Ducting Infrastructure is defined in the Energy performance of Buildings Directive as conduits for electric cables and includes all electrical containment for electric cables.
- The proposed amendments to Part L which are required by the Energy Performance of Buildings Directive have been preceded by a comprehensive inter-agency consultation process involving close contact between the Department of Housing, Planning, and Local Government, the Department of Communications, Climate Action and Environment, the Sustainable Energy Authority of Ireland (SEAI), the Office of Public Works, the Department of Education and Skills, the National Standards Authority of Ireland - I.S. 10101 Technical Committee, the Health Services Executive, the National Disability Authority, and key industry stakeholders including Royal Institute of the Architects of Ireland, Construction Industry Federation, Society of Chartered Surveyors of Ireland, Irish Green Building Council, Engineers Ireland, and the Chartered Institute of Building Services Engineers.

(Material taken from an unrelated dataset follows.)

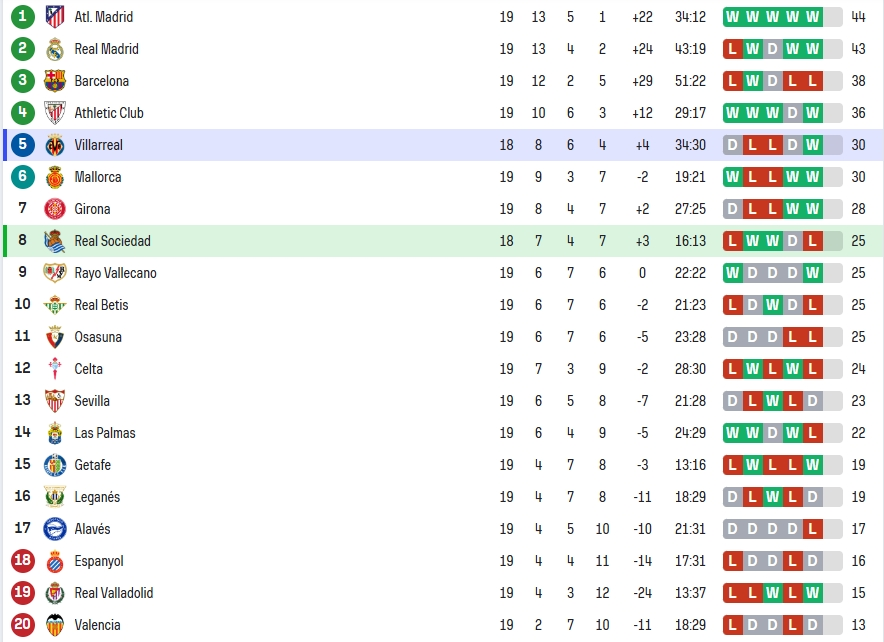Click Atl. Madrid's first green W form badge
The image size is (884, 642).
(732, 17)
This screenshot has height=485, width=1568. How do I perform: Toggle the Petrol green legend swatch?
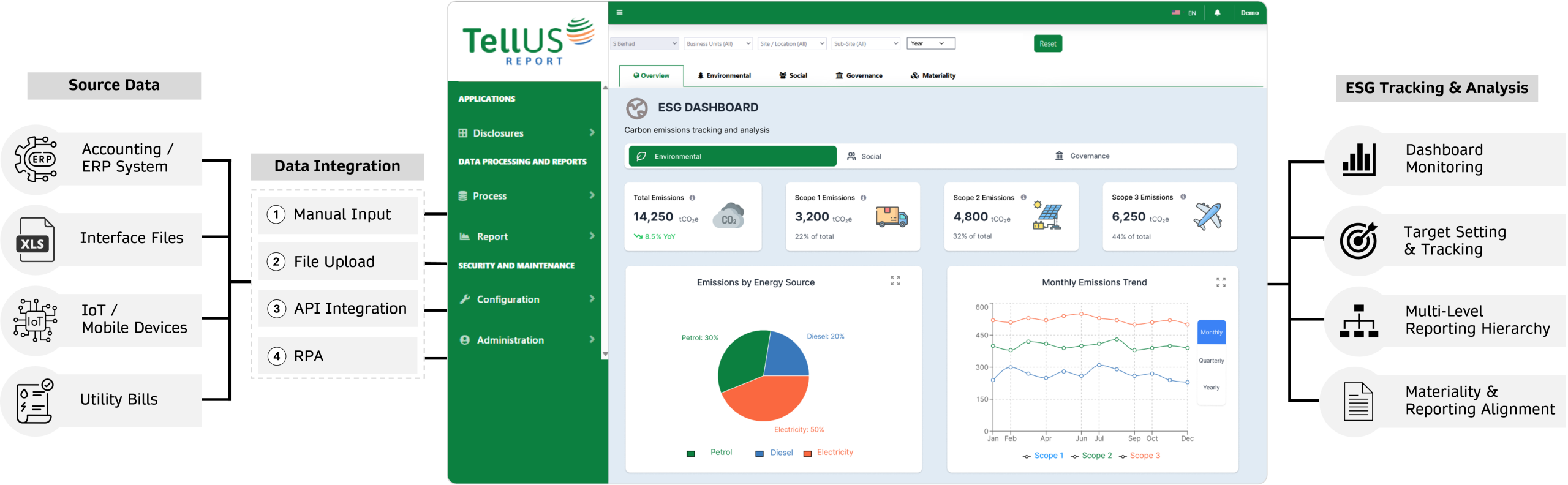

- These proposed regulations will amend Part L (Conservation of Fuel and Energy) of the Second Schedule to the Building Regulations applicable to both dwellings and buildings other than dwellings. They will fulfil requirements under the Energy Performance of Buildings Directive (EPBD) relating to the requirement to install appropriate infrastructure for the recharging of electric vehicles. Certain proposals exceed the Directive’s requirements:
- For multi-unit residential buildings (apartment buildings) to ensure the installation of ducting infrastructure for every parking space (the Directive’s requirement was for buildings with more than 10 parking spaces).

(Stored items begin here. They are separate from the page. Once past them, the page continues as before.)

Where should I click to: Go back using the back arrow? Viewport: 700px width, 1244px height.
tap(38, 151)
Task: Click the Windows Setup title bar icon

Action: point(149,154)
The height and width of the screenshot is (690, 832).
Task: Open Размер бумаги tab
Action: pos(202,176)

- The requirement for the installation within the property boundary of new dwelling houses with a car parking space, of infrastructure to enable the installation of a recharging point for electric vehicles.
- Additional requirements of the Energy Performance of Buildings Directive are also included in this amendment including a requirement for Building Automation and Control systems on existing buildings with heating or air-conditioning systems with an effective rated output of 290kW by 01 Jan 2025.